TASK STATEMENT
When you reach the line containing "Given: Click the Shanghai team logo icon", start transcribing exactly and continue through the last line of the data, skipping every picture.

MATERIAL SHOWN
○ ○ ○ ○
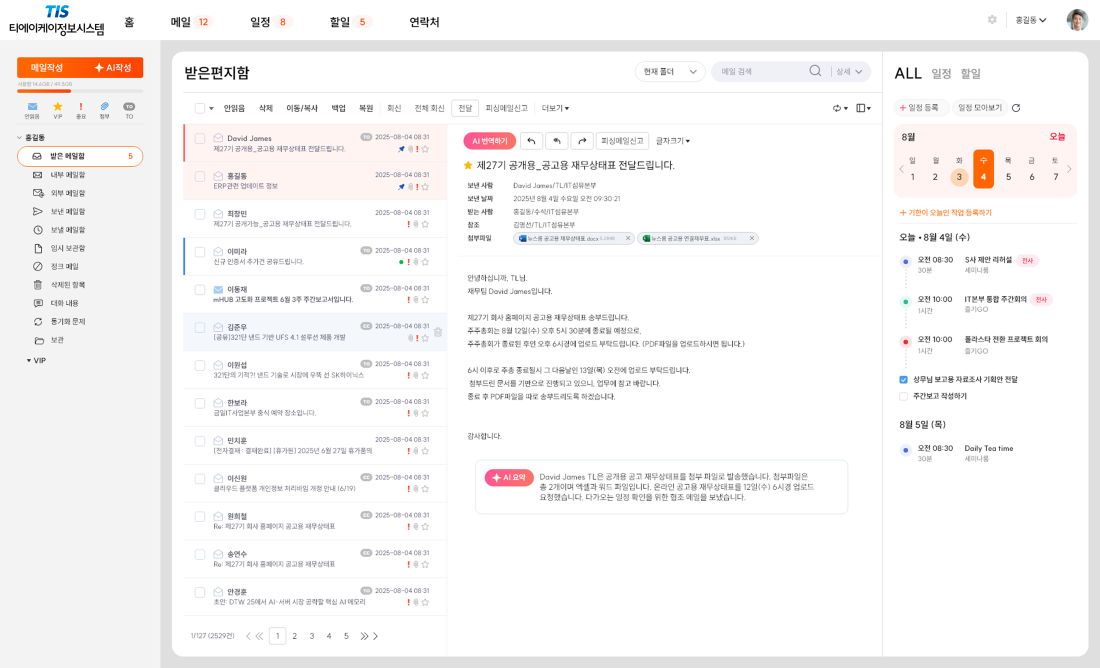This screenshot has height=668, width=1100.
Task: Switch to the 할일 tab in side panel
Action: pyautogui.click(x=971, y=74)
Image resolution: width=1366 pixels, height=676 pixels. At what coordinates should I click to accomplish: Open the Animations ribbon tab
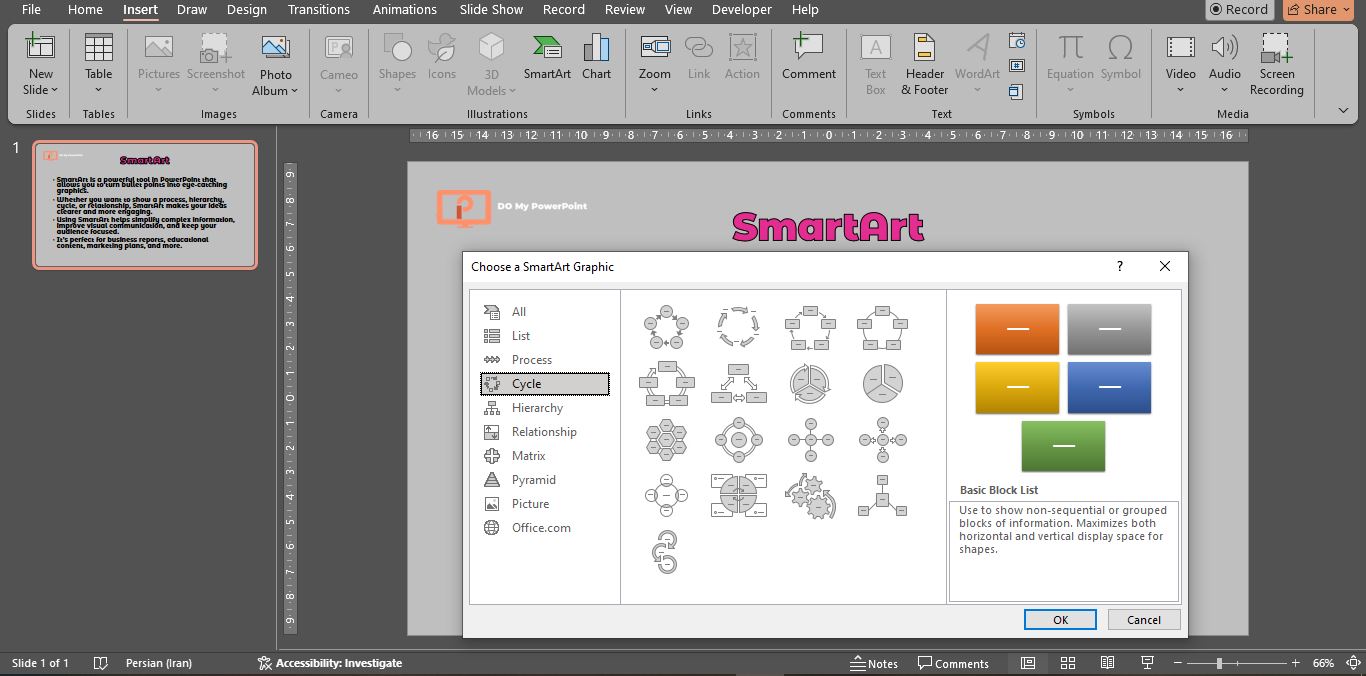[x=404, y=10]
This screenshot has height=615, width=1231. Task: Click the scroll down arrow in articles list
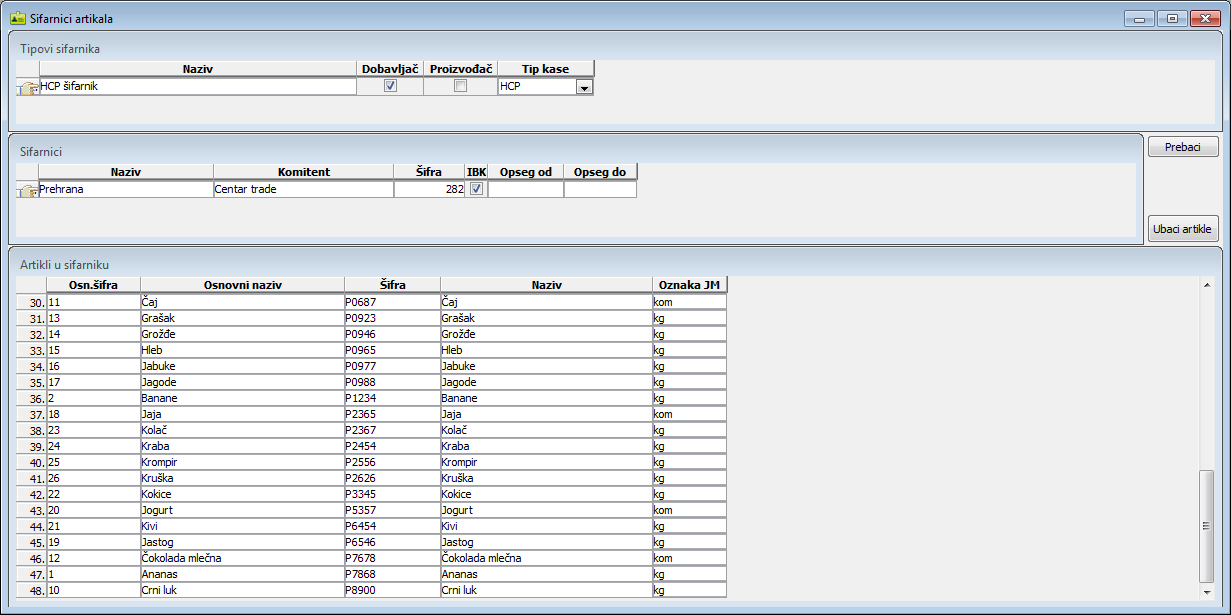(x=1205, y=591)
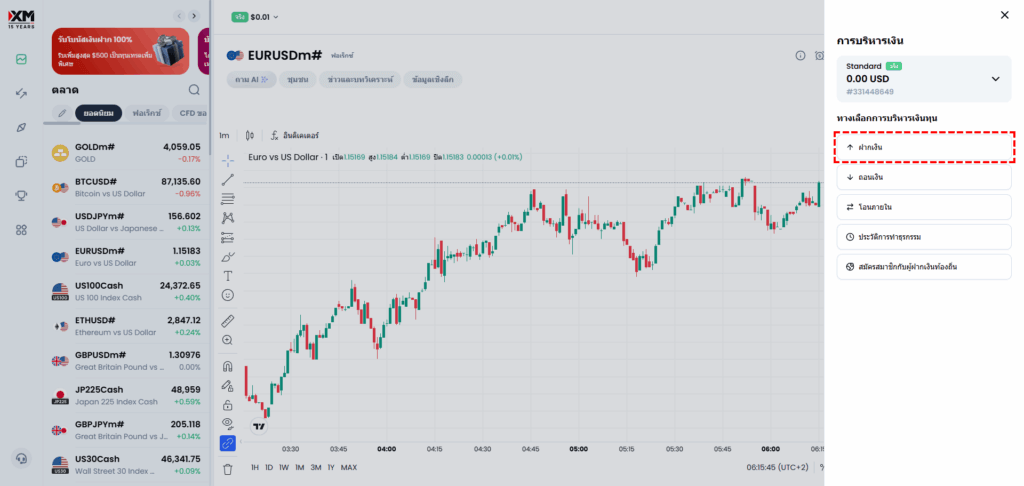The height and width of the screenshot is (486, 1024).
Task: Open the trophy icon in left sidebar
Action: [21, 195]
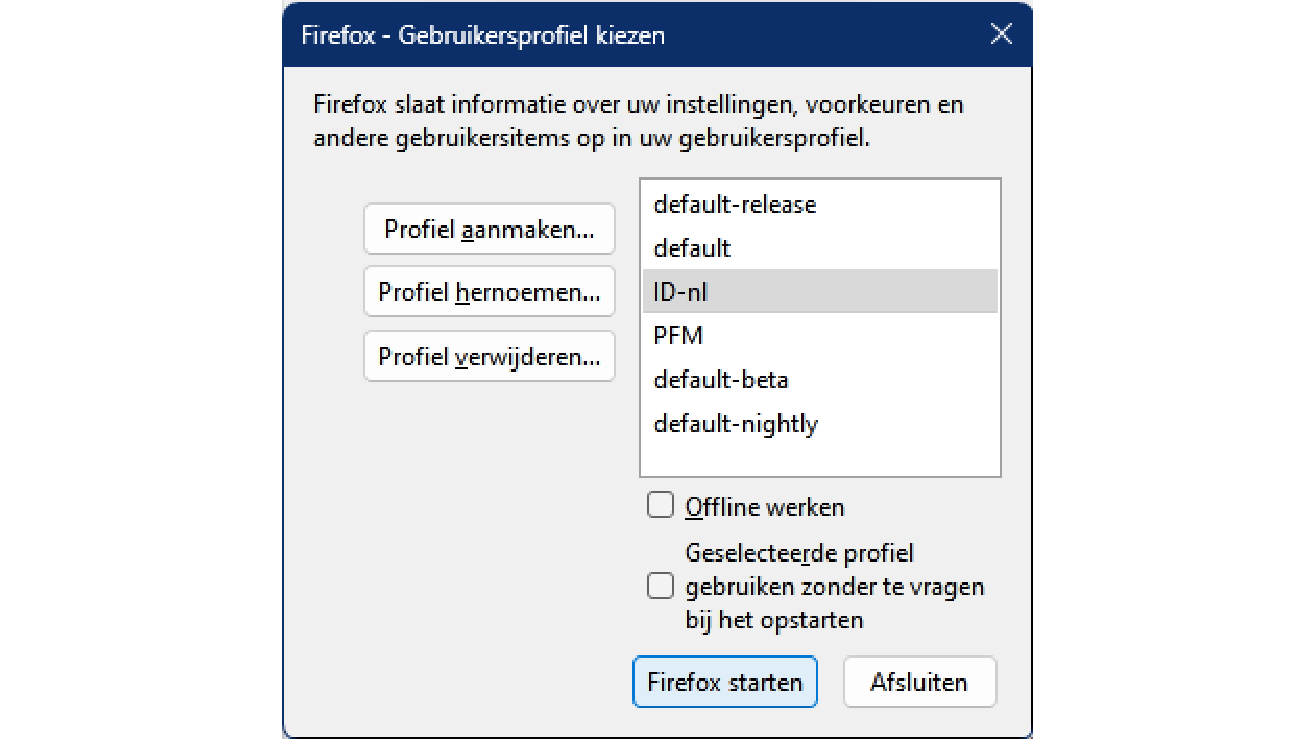Select the profile named default
Viewport: 1314px width, 739px height.
[692, 248]
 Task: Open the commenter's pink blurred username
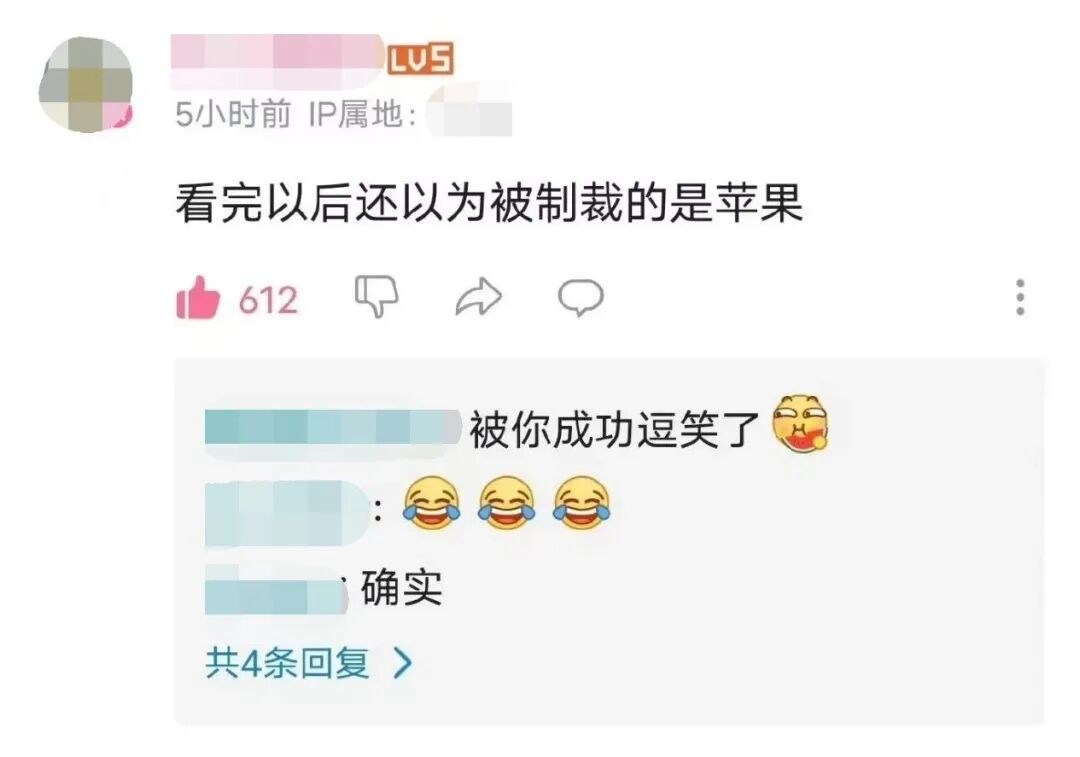click(x=278, y=59)
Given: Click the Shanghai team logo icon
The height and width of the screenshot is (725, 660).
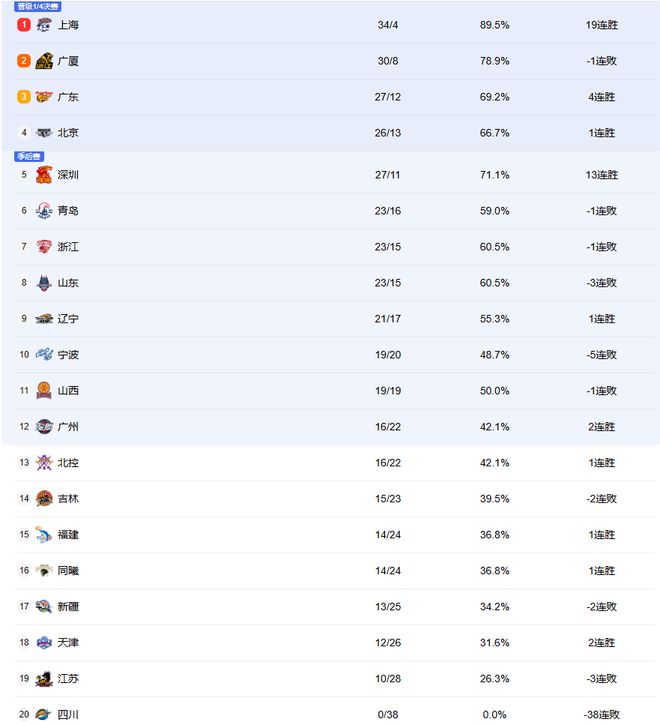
○ ○ ○ ○
ANSWER TO THIS PROBLEM
Given: Click the Shanghai team logo icon
The height and width of the screenshot is (725, 660).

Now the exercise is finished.